А он, я вижу, самолюбивый, подумала она. Надо иметь это в виду, не ущемлять. Лучше, наверное, вообще не упоминать письма, ведь он в них так подставлялся. И прежде чем уехать в Гдыню, она их все уничтожила. То есть, вообще-то, она и раньше их уничтожала, как только перечтет письмо столько раз, чтобы выучить наизусть, а запоминала она быстро. Главное, чего она опасалась, так это чтобы, не дай бог, письма не попали в руки девчонок – Сабиты и ее шебутной подружки. Особенно та часть последнего письма, где про кровать и Джоанну, лежащую в одной ночнушке. Не то чтобы это было чем-то из ряда вон, но, изложенные на бумаге, такие вещи могут показаться вульгарными или неприличными, да просто смешными, на взгляд постороннего.

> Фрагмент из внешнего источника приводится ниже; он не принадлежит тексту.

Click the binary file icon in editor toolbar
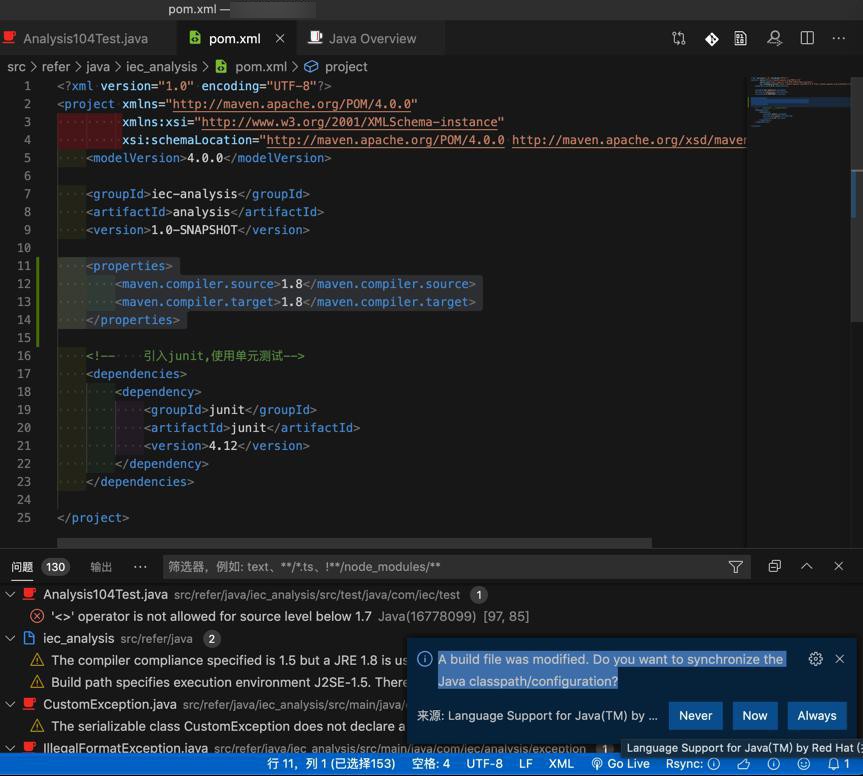The width and height of the screenshot is (863, 776). (741, 38)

Хотя сомнительно, что они будут часто видеться с Сабитой. В общем, если он не хочет, она, конечно же, не будет напоминать ему о минутах его слабости.
Это пьянящее чувство власти и ответственности не было для нее чем-то таким уж новым. Нечто подобное у нее было с миссис Уиллетс – старушкой, конечно, но точно такой же миловидной и взбалмошной и точно так же требовавшей заботы и попечения. Кен Будро оказался несколько более похожим на миссис Уиллетс, чем Джоанна ожидала, хотя разница, конечно, есть – мужчина все-таки, – но такого, с чем она не могла бы справиться, в нем ничего не обнаруживалось.
После миссис Уиллетс сердце Джоанны было пусто, и она уж думала, так будет всегда. И – надо же! – вдруг такие радостные волнения, такая деятельная любовь.
Мистер Маккаули умер года через два после отъезда Джоанны. Его похороны оказались последними, по поводу которых служили мессу в англиканской церкви. Народу собралось вполне прилично. Сабита, прибывшая из Торонто с двоюродной тетей, превратилась к тому времени в сдержанную, знающую себе цену девушку, прелестную и неожиданно, просто на редкость, хорошо сложенную. Она приехала в неописуемо затейливой черной шляпке и ни с кем не заговаривала, пока к ней не обратятся. Но и когда обращались, не признавалась, что кого-либо помнит.
Некролог в газете сообщал, что наследницей мистера Маккаули будет его внучка Сабита Будро и зять Кен Будро с его женой Джоанной и их малолетним сыном Омаром, родившимся в Салмон-Арме (Британская Колумбия).
Некролог прочитала мать Эдит: сама Эдит в местную газету никогда не заглядывала. Брак Кена с Джоанной, разумеется, не был новостью ни для той, ни для другой, ни для отца Эдит, который сидел тут же за стенкой – в гостиной смотрел телевизор. Слухом земля полнится. Новостью был только Омар.
– Смотрите-ка, ребеночка родила! – поразилась мать Эдит.
Сама Эдит в это время за кухонным столом выполняла задание по латыни. Tu ne quaesieris, scire nefas, quem mihi, quem tibi… [1]
В церкви Эдит из осторожности первой заговаривать с Сабитой не стала в надежде, что та, может быть, и сама к ней с разговорами не полезет.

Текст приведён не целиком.